A great idea can change an industry if you let it. But it’s on you, the inventor, to take action steps. There are eight steps to making your invention a real product. They are:

1. Conceptualize Your Invention And Prepare Yourself

How To Make Your Invention Real

The first step in how to make your invention real is to conceptualize your invention. In the earliest stages of invention having a clear idea and concept of your invention is key. Inventors must know where they want to go with their idea. And they need to see it so clearly that it’s easily communicated.

If you have an invention idea, it’s important to be prepared. So ask yourself these critical questions:

  • Have I done enough research on my customer?
  • Is my idea good enough to make it in a saturated market place?
  • Are there any similar products in the market that fulfill the customer’s needs?
  • Is my product idea clear enough or do I need help clarifying my vision?

When you’re able to clearly answer these questions, you can move onto the next step in how you get your invention made.

2. Document Your Idea

How To Make Your Invention Real

So you have a clear picture of your idea and you’ve done your research. Your in-depth research has led you to clarify your idea and hone in on your customer. The idea is indeed sound and there’s a market for it.

--- Available data ---
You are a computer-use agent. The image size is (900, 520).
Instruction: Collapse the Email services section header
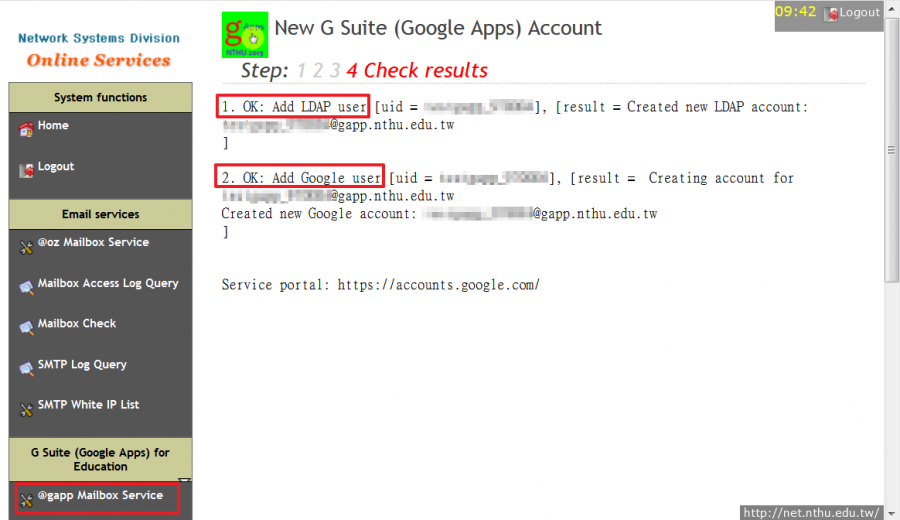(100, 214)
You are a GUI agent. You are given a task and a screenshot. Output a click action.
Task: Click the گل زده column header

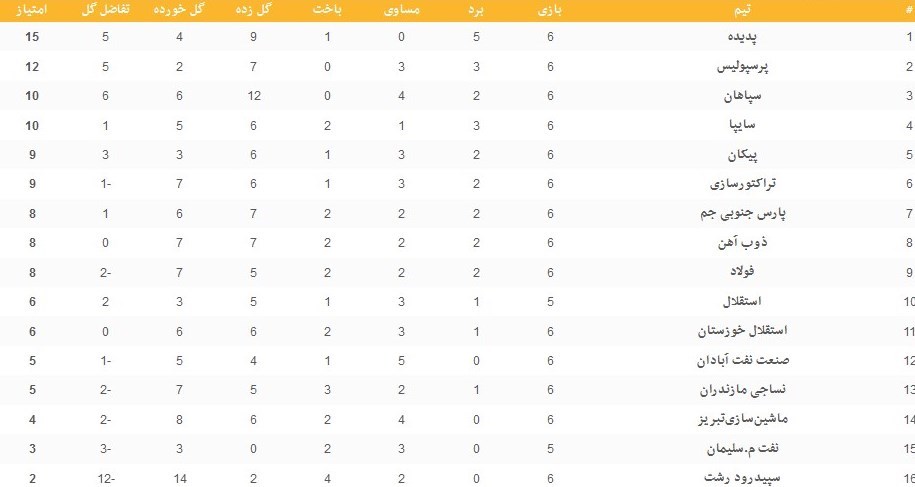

--- Exercise 1 ---
In the invention guide, reproduce the text between "The first step" and "your invention made.", inclusive.
--- Exercise 2 ---
Using the invention guide, answer these:
(a) How many steps does it give for making an invention a real product?
(b) What is the heading of step 2?
(c) What does it say is key in the earliest stages of invention?
--- Exercise 3 ---
Translate this sentence from the invention guide into Spanish: "Inventors must know where they want to go with their idea."

--- Response 1 ---
The first step in how to make your invention real is to conceptualize your invention. In the earliest stages of invention having a clear idea and concept of your invention is key. Inventors must know where they want to go with their idea. And they need to see it so clearly that it’s easily communicated.

If you have an invention idea, it’s important to be prepared. So ask yourself these critical questions:

  • Have I done enough research on my customer?
  • Is my idea good enough to make it in a saturated market place?
  • Are there any similar products in the market that fulfill the customer’s needs?
  • Is my product idea clear enough or do I need help clarifying my vision?

When you’re able to clearly answer these questions, you can move onto the next step in how you get your invention made.

--- Response 2 ---
(a) Eight.
(b) Document Your Idea.
(c) Having a clear idea and concept of your invention.

--- Response 3 ---
Los inventores deben saber adónde quieren llegar con su idea.